On 2015-03-31 00:15, Scott Wood wrote:
> On Mon, 2015-03-30 at 23:26 +0200, Stefan Agner wrote:
>> On 2015-03-30 22:48, Scott Wood wrote:
>> > What is special about this controller, that caching makes sense here but
>> > not on other controllers?  If it makes sense everywhere, then the upper
>> > layer is the place to do it.
>> >
>>
>> Well, its not a caching which could be handled by upper layers: The NFC
>> reads the data into SRAM, where it gets hardware ECC checked. After
>> that, the hardware would be capable of copy the data into main memory
>> using DMA, however, the driver currently is not using this
>> functionality. Instead, we use memcpy, and copy only the data which are
>> requested.
> 
> The upper layer could choose to read the whole page at once.
> 
>> >> However, in order to avoid a full page getting allocated and memcpy'ed
>> >> when only writing a part of a page, we actually could re-enable that
>> >> feature. But I'm not sure about the semantics of a subpage writes: Does
>> >> the stack makes sure that the rest of the bytes are in the cache (e.g.
>> >> read before write)? From what I understand, a subpage write would only
>> >> copy (via vf610_nfc_write_buf) the data required into the the page
>> >> cache, which then gets written to the device. Who makes sure that the
>> >> rest of the page contains sound data?
>> >
>> > If the rest of the page is all 0xff it shouldn't affect the existing
>> > data -- as long as the controller isn't writing some non-0xff ECC bytes
>> > as a result.
>> >
>> > It's moot if subpage writes are disabled, though.
>> >
>>
>> Hm, and if its not 0xff? Is a sub page write valid in that case?
> 
> It's also OK if it matches what's already there.  Otherwise, it will
> corrupt.
> 
>> If a subpage write means that the rest of the page is 0xff, we could
>> also memset the whole SRAM 0xff and copy only the subpage data into the
>> buffer. We would still need to write the whole page, but only read parts
>> of it from main memory.
> 
> The generic NAND code already does this -- see the memset() in
> nand_do_write_ops().  In Linux we rely on this in the eLBC driver
> because it worked by accident and disabling subpages now would break UBI
> compatibility.
> 
>>  OTH, when we disable subpage write, and the stack prepares the whole
>> page, the page is probably still in the CPU cache anyway, and hence the
>> copy operation would be nearly as fast as memset/and partly memcpy....
>> Probably not worth the whole effort.
> 
> Especially since you'd be doing one write rather than four full-page
> "partial" writes.  Surely the bottleneck here is the NAND chip itself,
> not copying data to the buffer?
> 

Of course, if sub-page writes are supported, this would be faster. But
that is not the case (the controller has something called virtual pages
for pages over 2K, but I guess that qualifies not as sub-page write).

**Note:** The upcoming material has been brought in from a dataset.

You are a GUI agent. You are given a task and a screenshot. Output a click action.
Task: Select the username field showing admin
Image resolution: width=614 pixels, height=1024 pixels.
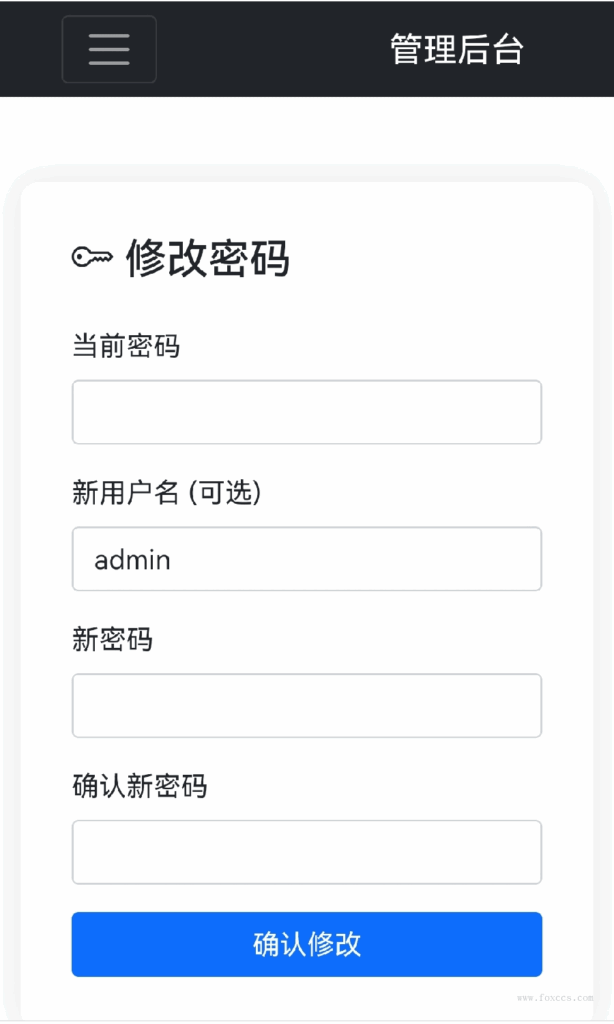pyautogui.click(x=305, y=558)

Afaik, everything happens sequentially, so every operation is hurting
the overall performance.

>> >> I think it mainly makes sense when the higher layer reads OOB and then
>> >> the main data or visa-verse. I saw such access patterns at least in
>> >> U-Boot.
>> >
>> > Wouldn't it make more sense to not read a full page every time OOB is
>> > read?
>>
>> I think when ECC is enabled this is not possible. However, since OOB is
>> not ECC checked, we could also turn off ECC and read only the OOB.
>> However, I'm also not sure if that is supported by the controller, I
>> need to check that. If it both is not possible, I would argue that
>> remembering the page in SRAM is worth to effort to speed up page => OOB
>> or OOB => page access...
> 
> If the controller can't support reading OOB by itself, that would be an
> answer to "what is different about this controller"...  Though if
> caching is done to deal with that, it should be limited to only dealing
> with consecutive reads.  Don't cache writes.

Actually, I just realized that the driver is not caching writes.

     switch (command) {
     case NAND_CMD_PAGEPROG:
         nfc->page = -1;
+        vf610_nfc_transfer_size(nfc->regs, nfc->page_sz);
         vf610_nfc_send_commands(nfc->regs, NAND_CMD_SEQIN,
                     command, PROGRAM_PAGE_CMD_CODE);
         vf610_nfc_addr_cycle(mtd, column, page);
         break;

The nfc->page = -1 resets the page cache, so the next read triggers a
full page read.

I will check the performance consequences when disabling cache entirely,
and whether it would be possible to implement a OOB only read.